***** PROVIDED ENTRIES

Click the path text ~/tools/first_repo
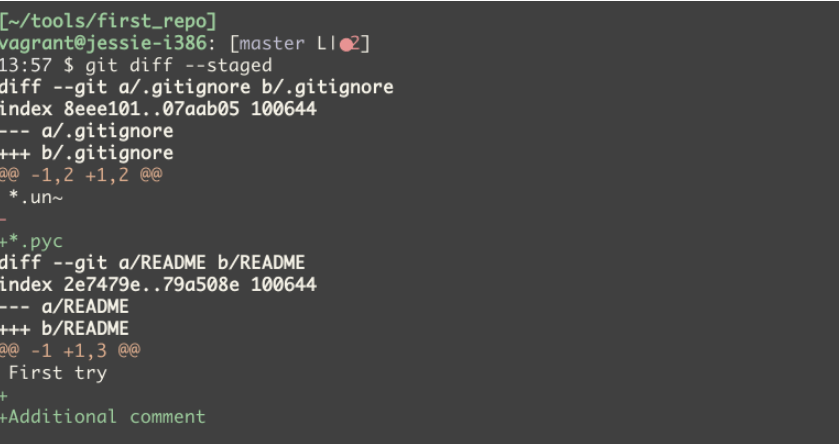This screenshot has width=839, height=444. tap(109, 21)
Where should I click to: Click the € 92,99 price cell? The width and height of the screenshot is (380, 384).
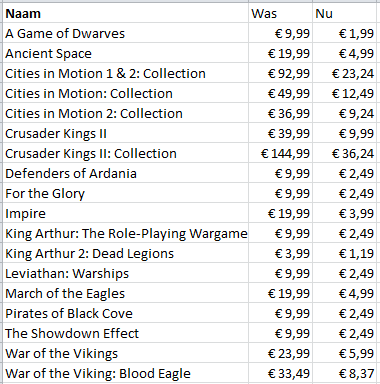[x=280, y=73]
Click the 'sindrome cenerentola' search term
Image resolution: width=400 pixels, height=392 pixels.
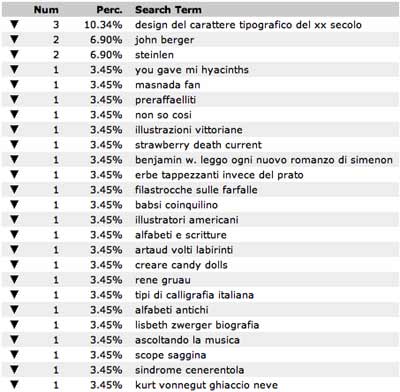(189, 370)
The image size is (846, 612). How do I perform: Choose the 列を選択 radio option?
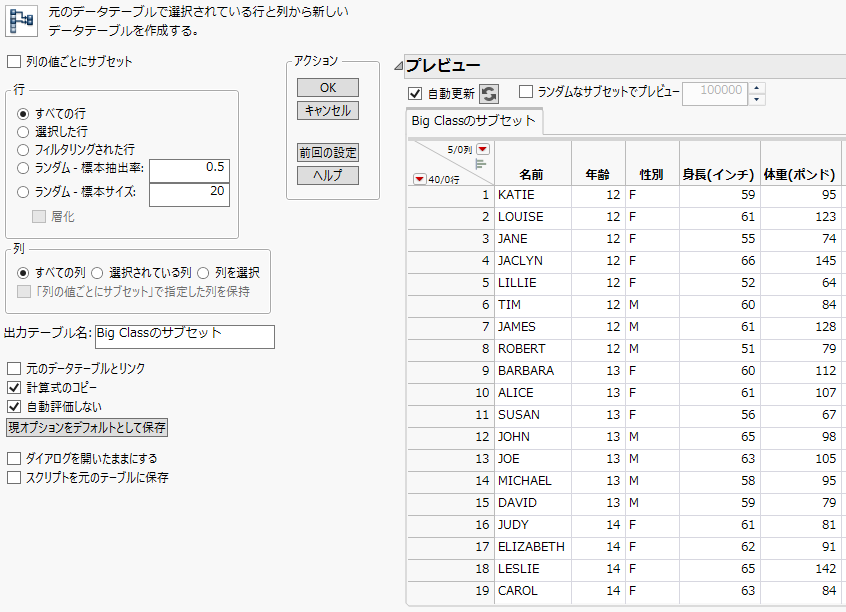click(203, 272)
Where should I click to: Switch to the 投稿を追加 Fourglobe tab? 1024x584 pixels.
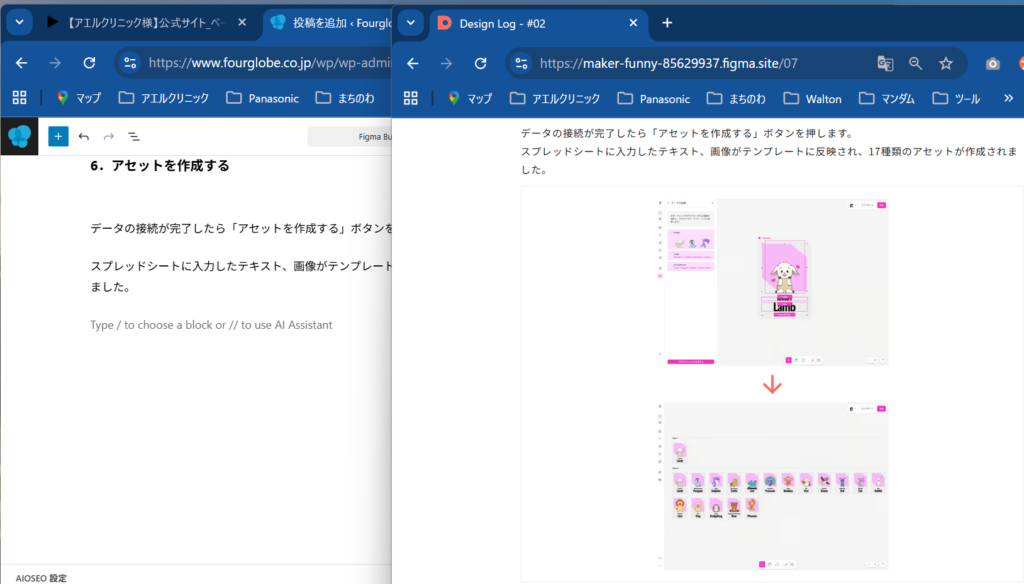coord(325,23)
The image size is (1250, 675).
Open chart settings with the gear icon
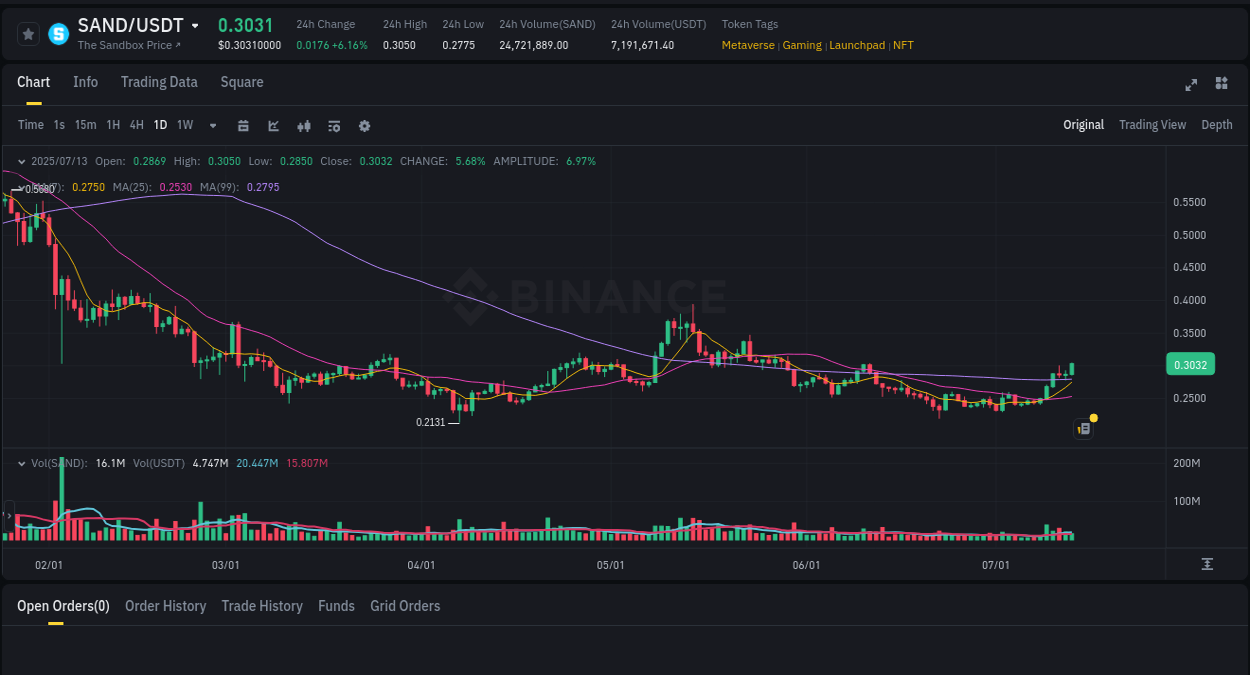[364, 125]
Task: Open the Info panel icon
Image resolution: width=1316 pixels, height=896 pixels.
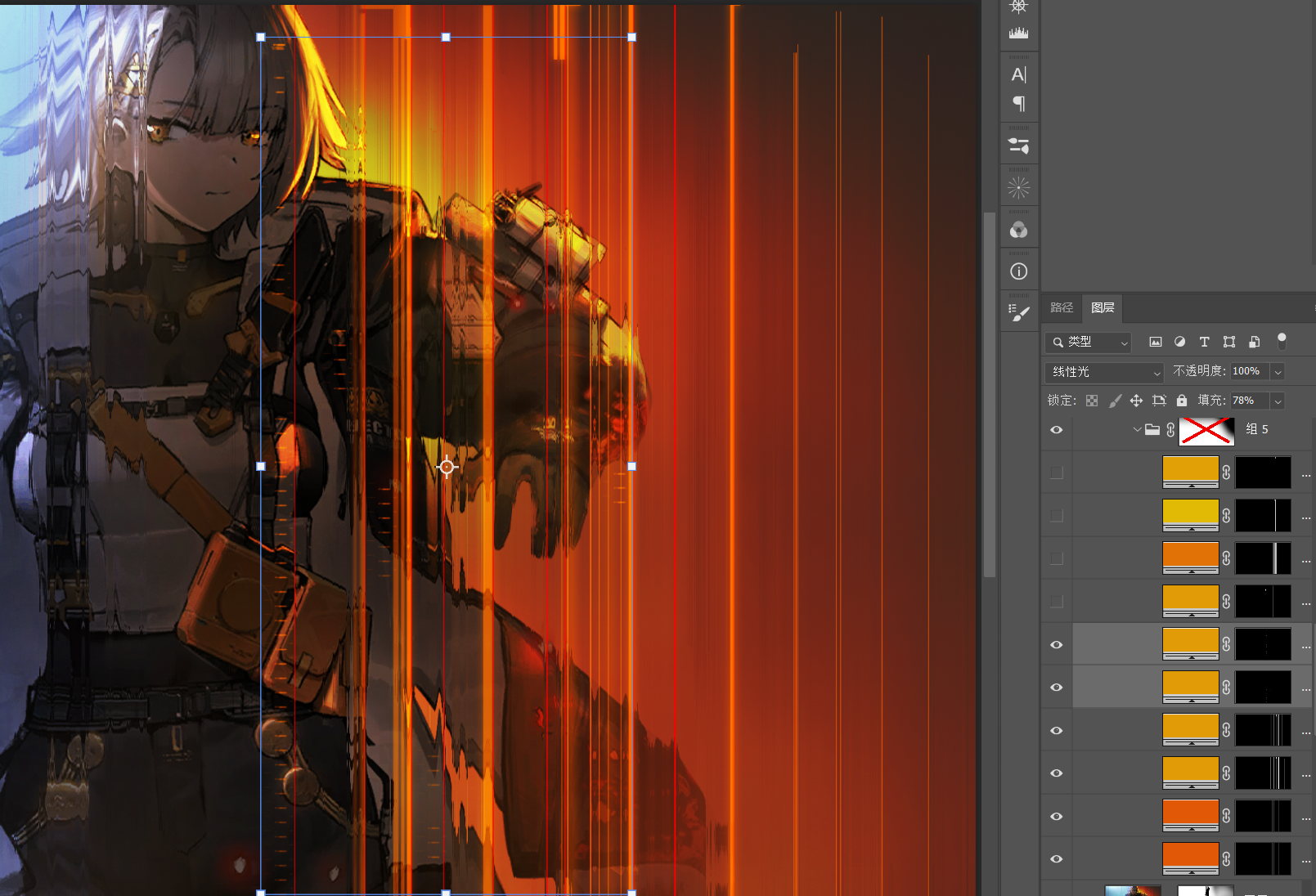Action: 1018,271
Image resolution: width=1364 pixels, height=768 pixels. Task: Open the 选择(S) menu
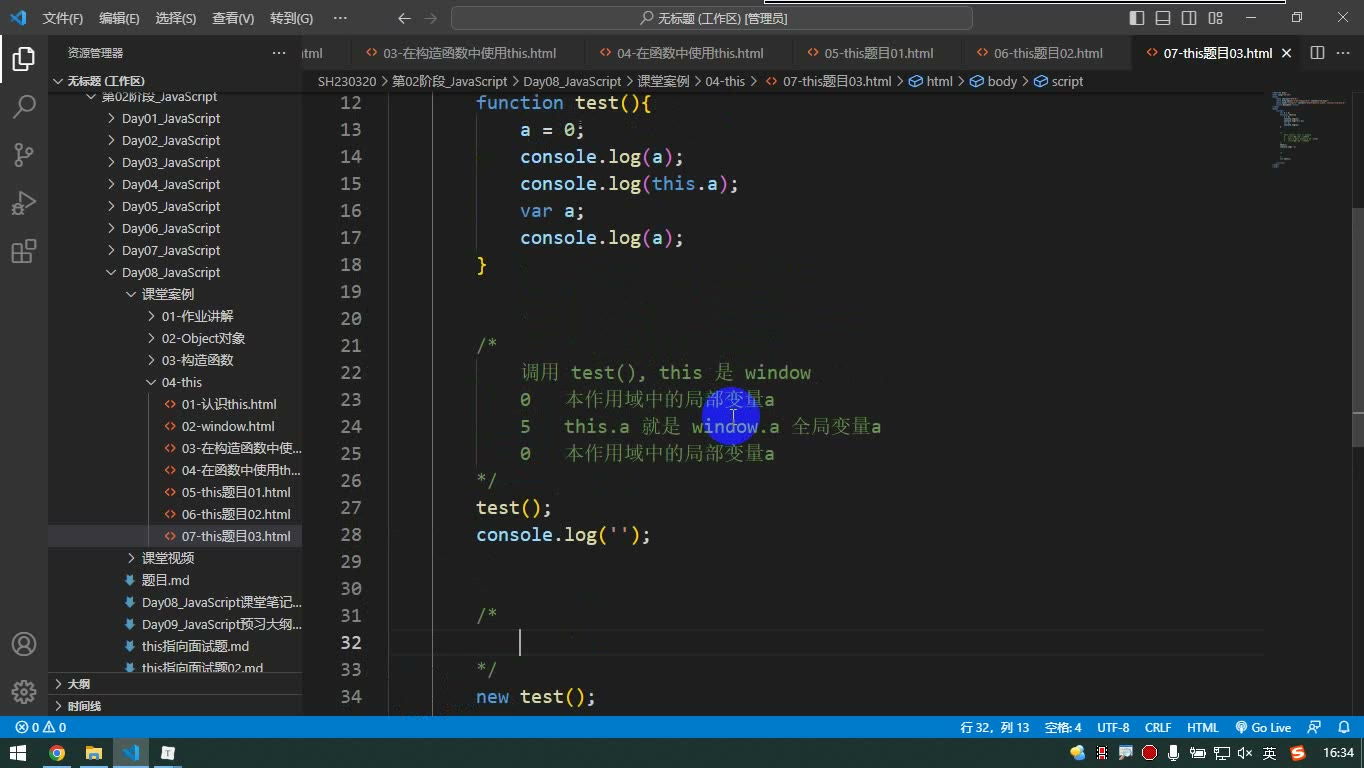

**********

REQUIRED ACTION ->
Set down the entries above exactly, and keep every picture out of your copy.

TASK RESULT ->
Click the path text ~/tools/first_repo
This screenshot has width=839, height=444. tap(109, 21)
Where should I click to: Click the € 92,99 price cell? The width and height of the screenshot is (380, 384).
[x=280, y=73]
Click the 'sindrome cenerentola' search term
Image resolution: width=400 pixels, height=392 pixels.
(189, 370)
The image size is (846, 612). How do I perform: Choose the 列を選択 radio option?
click(203, 272)
Where should I click to: Switch to the 投稿を追加 Fourglobe tab? 1024x584 pixels.
coord(325,23)
The image size is (1250, 675).
Open chart settings with the gear icon
[364, 125]
Task: Open the Info panel icon
Image resolution: width=1316 pixels, height=896 pixels.
Action: 1018,271
Image resolution: width=1364 pixels, height=768 pixels. Task: Open the 选择(S) menu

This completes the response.